Extrait fourni
▼

J’ai déambulé dans les rues animées, sans précipitation. J’ai vagabondé, parmi les étals d’artistes qui s’évertuent à faire de cette terre des médaillons de colombes fragiles et délicates dans l’attente d’une fraternité festive, des étoiles bleues, des lettres qui suggèrent une matrice commune aux peuples qui ont écrit, qui écrivent. J’ai parlé, marchandé dans toutes les langues d’aujourd’hui, avec des commerçants venus de Perse, du Yémen, de Russie… J’ai entendu toutes les déclinaisons de l’hébreu, mêlées à tous les accents du monde ; plus de cent cinquante nationalités sertissent la mosaïque Jérusalémite, hiérosolymitaine, si vous voulez.

J’ai fini par monter dans un taxi. Le chauffeur qui habite en Cisjordanie, tient à ce que ses enfants parlent hébreu et rêve de paix. Il lit fièrement en arabe les noms des rues, les directions annoncées sur les pancartes. Partout l’arabe accompagne l’hébreu. Ai-je le droit de rêver ! Le sympathique chauffeur m’a amené dans les lieux de la mémoire.


Jérusalem est la mémoire de l’Homme. Elle est la litanie incessamment répétée des noms qui ne s’épuiseront jamais depuis que l’Homme a découvert sa nudité, jusqu’aux frissons de terreur qui vous glacent à Yad Va Shem. L’angoisse d’une disparition programmée ne vous lâchera plus. Jérusalem est éternelle. Les différents temps historiques et sacrés s’y mêlent dans un enchevêtrement qui la singularise parmi toutes les cités, qui la rend unique.

Puis, le mur ! Et le rêve du temple me reprend. Je ne sais par quel lien formel ou implicite. Les lieux d’élévation, mont de Judée, mont Scorpus, mont du temple, mont Herzl, se renouvellent, assurent la résurrection et donnent corps à l’Eternité.

J’ai la conviction que Jérusalem m’aime.

J’ai posé ma tête sur la vieille pierre, je l’ai caressée comme je caressais le visage de ma mère. Ma main sent les rides, les interstices, le polissage des années et les bruits des temps, de tous les temps.

J’ai glissé mon petit mot dans l’intimité d’une fente. Le ciel est dans la pierre. Je le touche. Et ce mur, indéfectiblement ami du temps, n’a pas peur des péripéties, accueille, imperturbable, le monde entier. Jérusalem est le monde et j’en suis.

▲

Données fournies
▼

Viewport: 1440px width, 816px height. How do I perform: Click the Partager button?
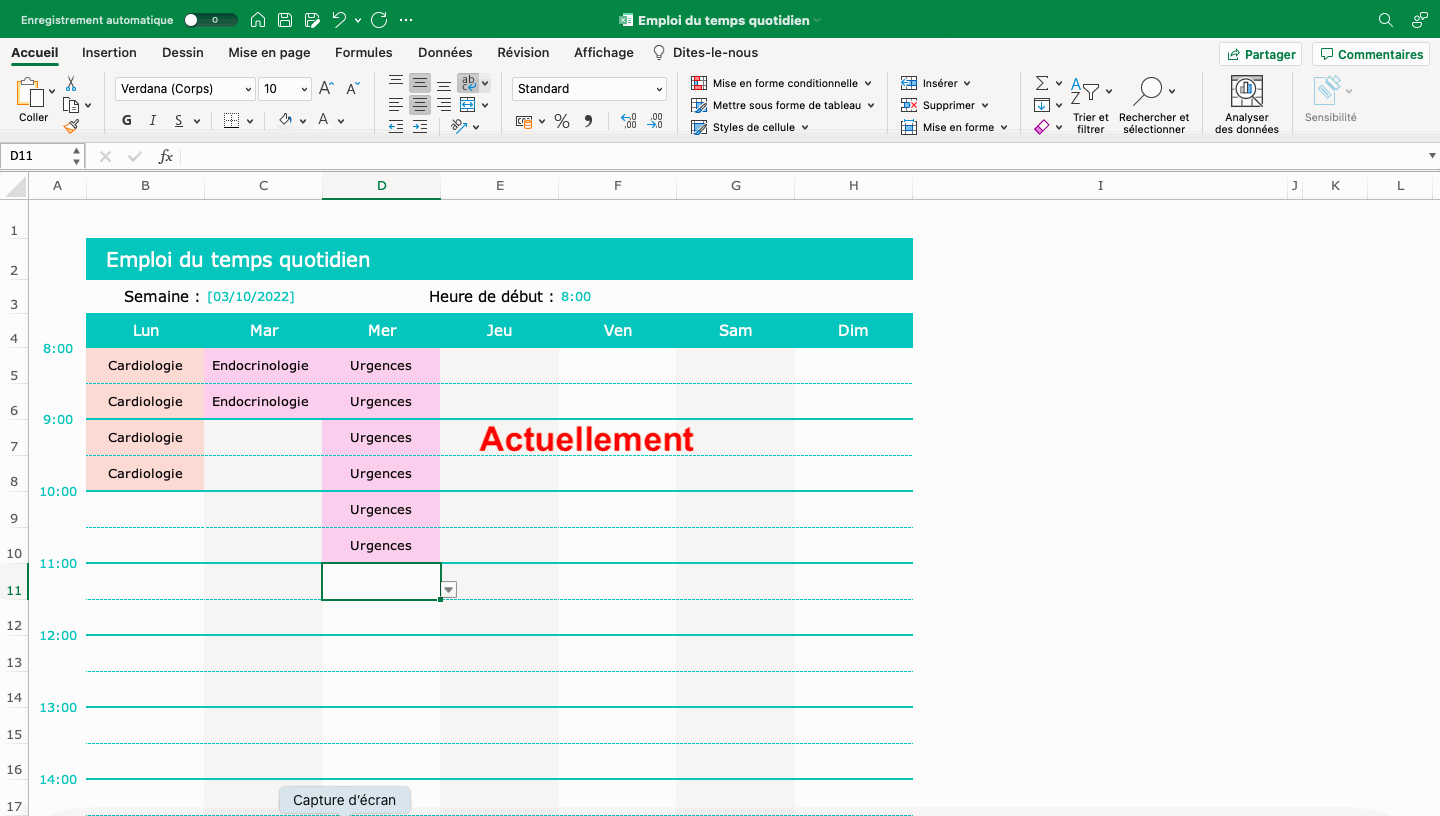tap(1260, 54)
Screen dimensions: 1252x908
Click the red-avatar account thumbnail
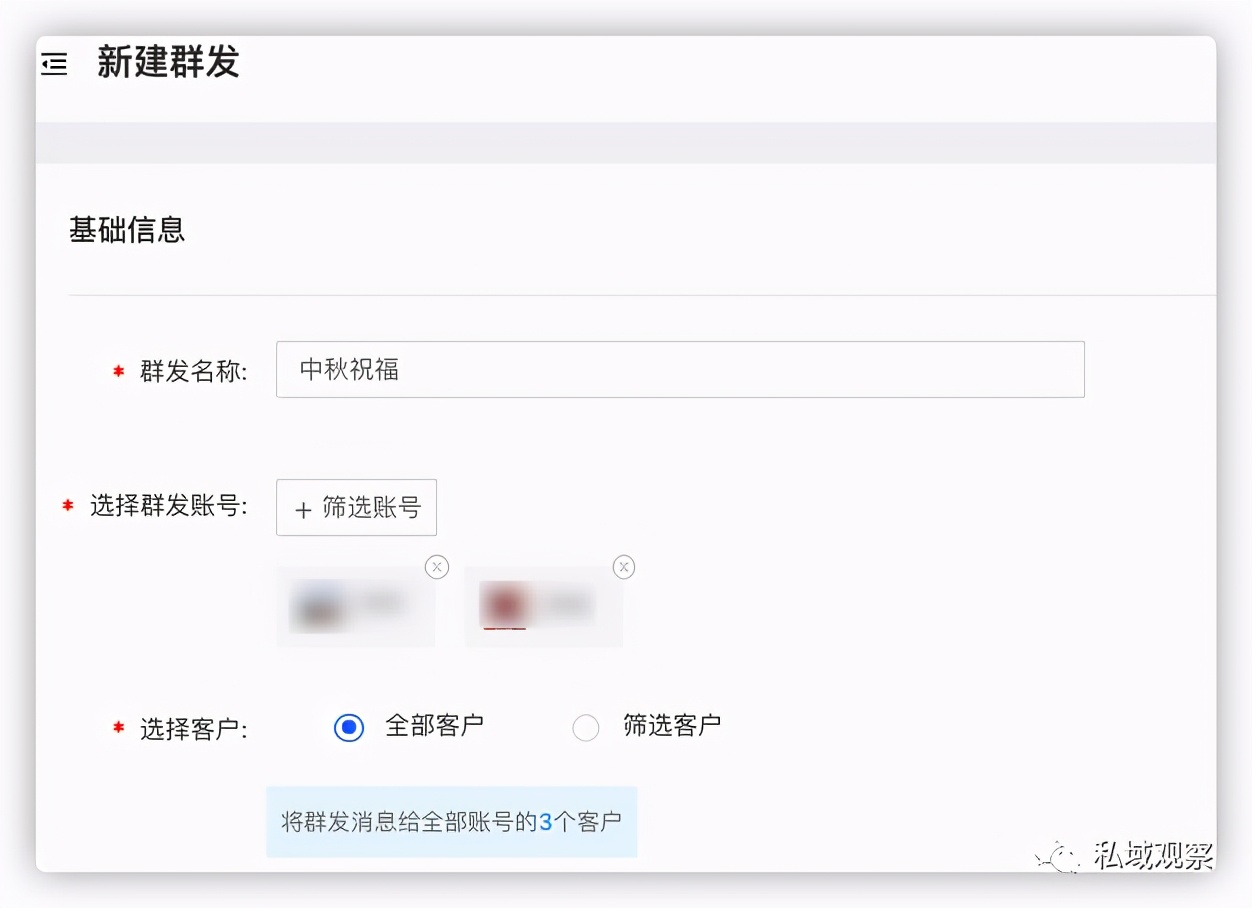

▲

Exercice A
Dans l'extrait sur Jérusalem, relevez tous les monts nommés comme lieux d'élévation.
Exercice B
Recopiez tel quel le passage de l'extrait sur Jérusalem qui commence aux mots « Puis, le mur » et s'arrête après « que Jérusalem m’aime. ».

Réponse complète A
mont de Judée, mont Scorpus, mont du temple, mont Herzl

Réponse complète B
Puis, le mur ! Et le rêve du temple me reprend. Je ne sais par quel lien formel ou implicite. Les lieux d’élévation, mont de Judée, mont Scorpus, mont du temple, mont Herzl, se renouvellent, assurent la résurrection et donnent corps à l’Eternité.

J’ai la conviction que Jérusalem m’aime.